Over the course of a distinguished career at the Department of English at the University of Alberta in Edmonton, Diane taught and mentored innumerable undergraduate and graduate students from the late 1950s onwards. Her contribution to the emerging field of Canadian Theatre scholarship included many seminal articles as well as her award-winning 1992 book, The Canadian Dramatist, Volume Two: The Playwrights of Collective Creation, an analysis of key figures in the influential collective creation movement in Canada. She also contributed substantially to Western Canadian theatre scholarship and literature as an editor and publisher, promoting and encouraging the work of others. In 1977, Diane, co-founded NeWest Press, a publishing collective aimed at championing Western Canadian literature and drama; she also served as the original theatre editor for the NeWest Review, which ran between 1975 and 2000.

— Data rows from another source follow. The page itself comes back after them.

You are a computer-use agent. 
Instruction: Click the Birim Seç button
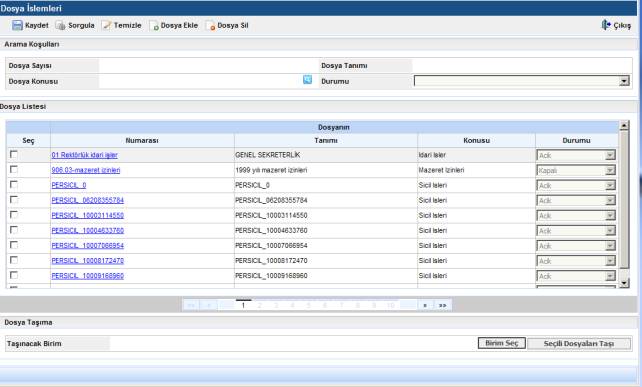(x=502, y=343)
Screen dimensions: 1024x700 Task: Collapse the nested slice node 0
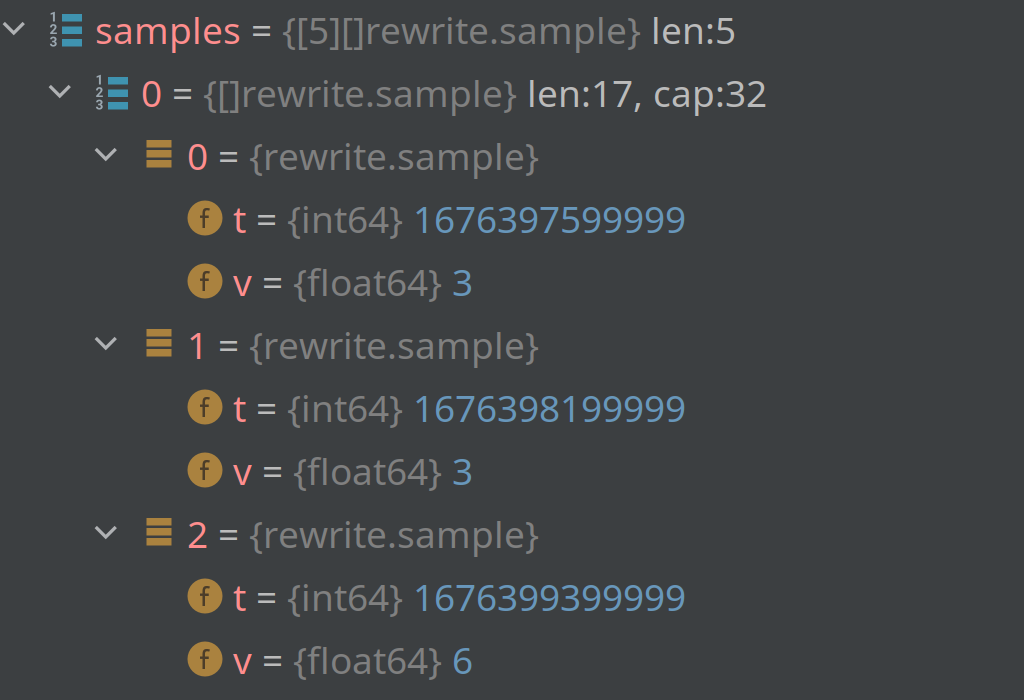coord(60,93)
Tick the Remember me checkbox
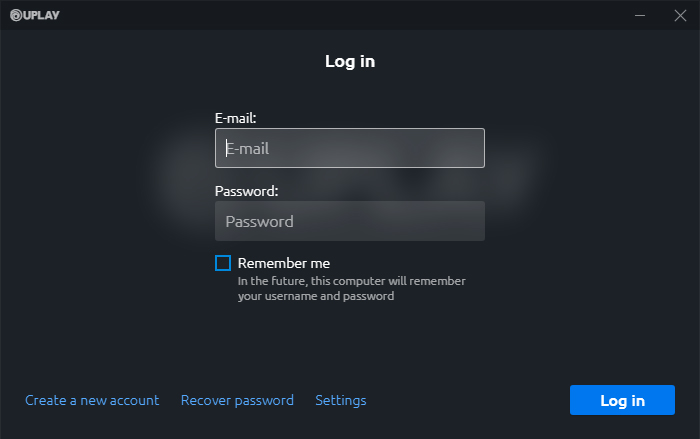 (x=222, y=263)
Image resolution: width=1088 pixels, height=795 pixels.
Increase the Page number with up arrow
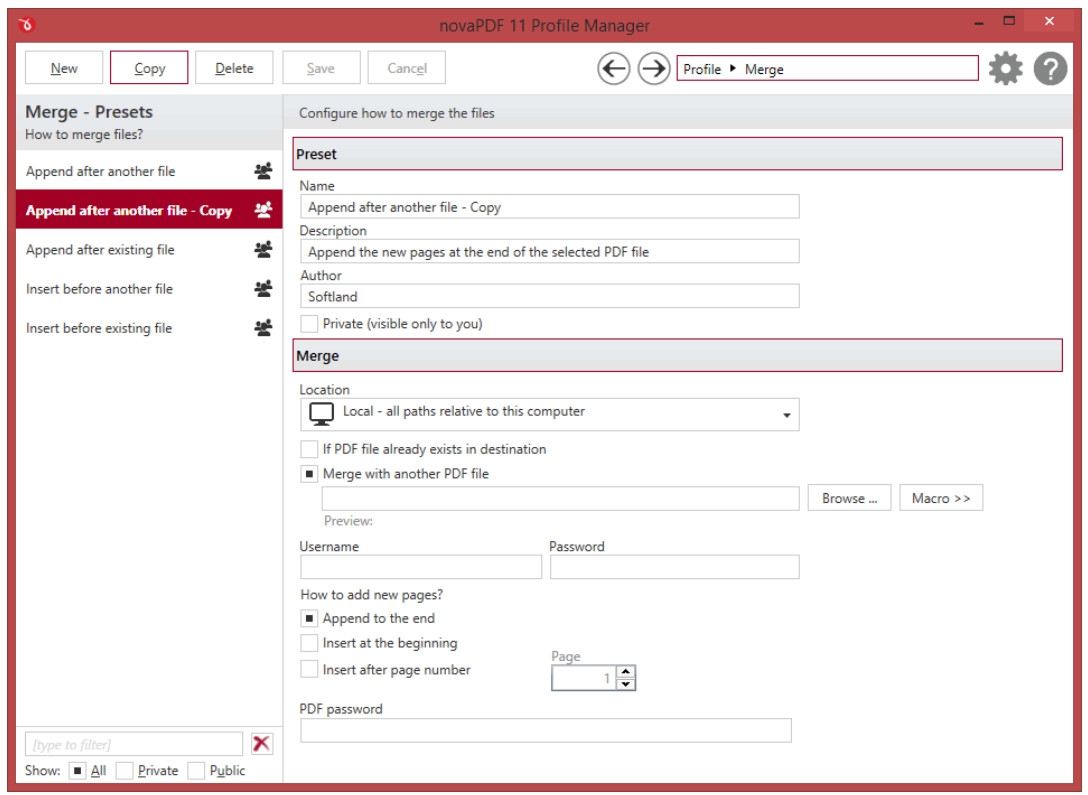626,672
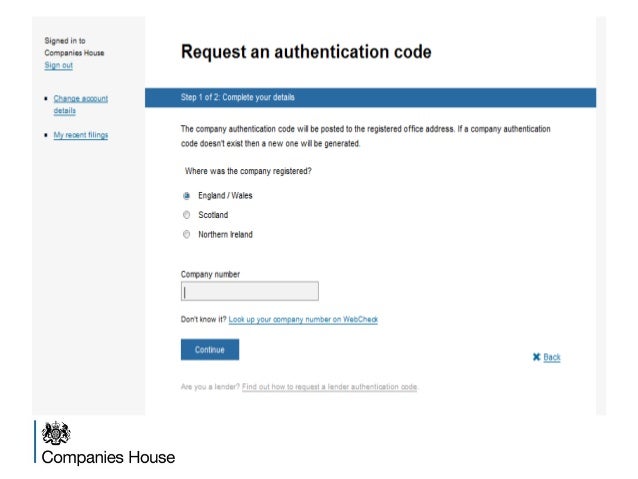
Task: Look up company number on WebCheck
Action: click(303, 319)
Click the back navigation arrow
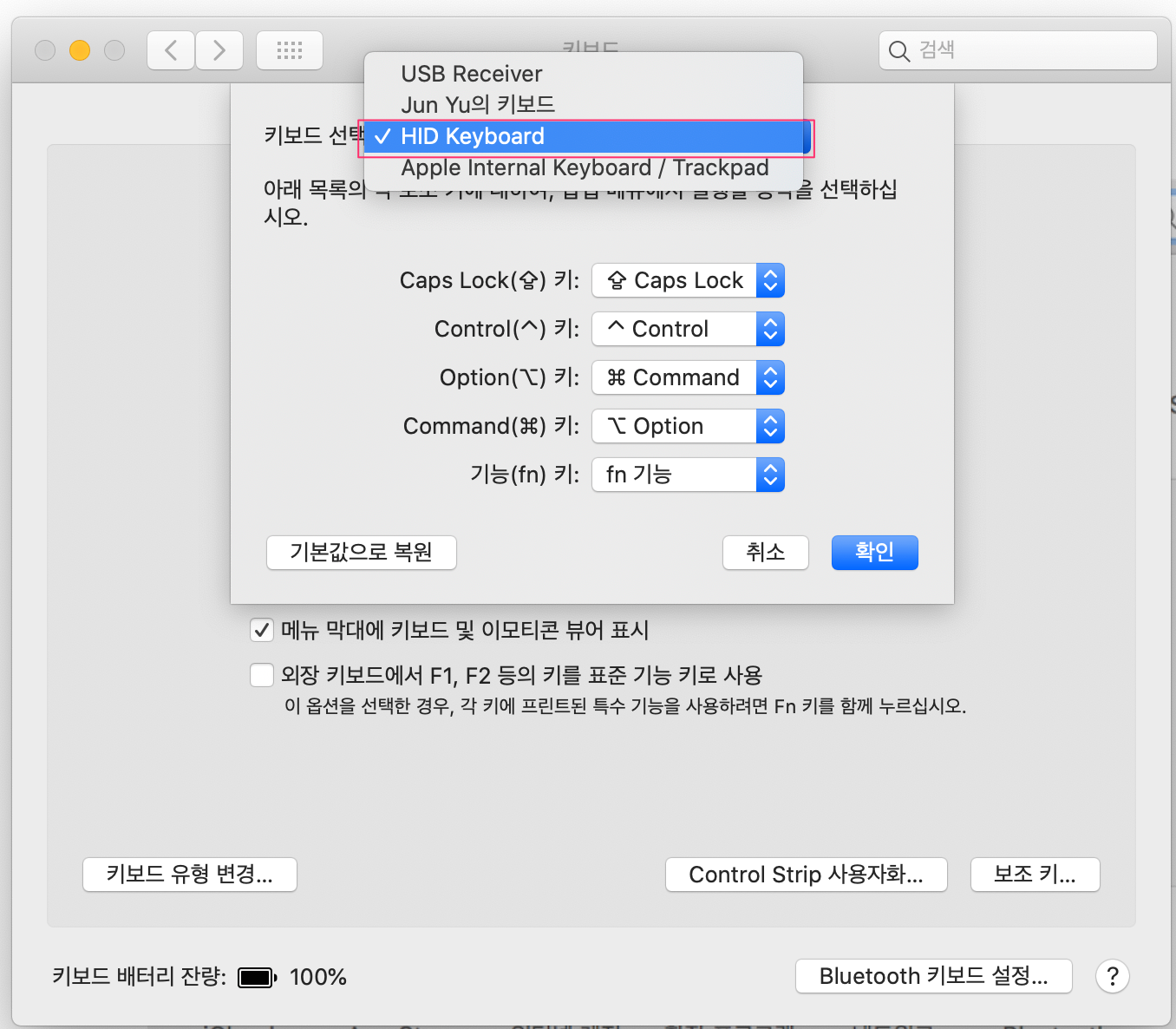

Diane was a strong presence in CATR (originally ACTH, ACTR) during the 1980s and 1990s, not only as a presenter at conferences, but as prairie officer-at-large on the executive from 1981-85, and the founding chair of ACTR/ARTC’s Professional Concerns Committee from 1993 to 1995, where she was praised by Susan Bennett, (ACTR Newsletter 21.2; Fall 1997) for her “persistent and resourceful work” in creating an initial data-bank of prospective jobs for members. The admiration was mutual. In accepting her honorary life membership to CATR in 2000, Diane stated: “I have great respect for this association. Its very existence for a quarter of a century has given people of my generation tremendous support and validation of the work we were beginning to do – at a time when Canadian theatre/drama was considered a marginal area of academic interest.”
What was not mentioned in her acceptance speech was that she managed to become a force in bringing Canadian theatre/drama out of “a marginal area of academic interest,” while raising a family of four boys on her own after the tragic early passing of her husband, Dr. Frank Bessai in 1969. This contributed to making her, in the words of one of her colleagues, “a smart, fun and tough person” of “admirable integrity!” Another commenting on the “deep and thoughtful insights in her work” appreciated her rare gift at meetings for speaking with absolute “clarity and precision when everyone else in the room was stuck in the weeds.”
I remember Diane as brilliant, tough, crusty, and no-nonsense. She did not suffer fools gladly, and if she thought you were being one, she told you that – again pretty frankly. She was also kind, generous, and nurturing, and once she took you into her heart you stayed there. Like Dr. Louise Forsyth, another giant who sadly passed away this spring after a full life of achievement that included raising four children, Diane was truly inspiring to a whole generation of young women scholars. This, not just because she was a successful woman scholar in an academic and publishing system still strongly dominated by men -which gave us hope we could make it too. But also because she was one of those extraordinarily wise, generous, and nurturing human beings who pulled other women up after her.
Diane’s family chose to close her obituary with a line from her favorite poet, W.B. Yeats: ‘Think where man’s glory most begins and ends, and say my glory was I had such friends.’ Godspeed, dear friend – and thank you.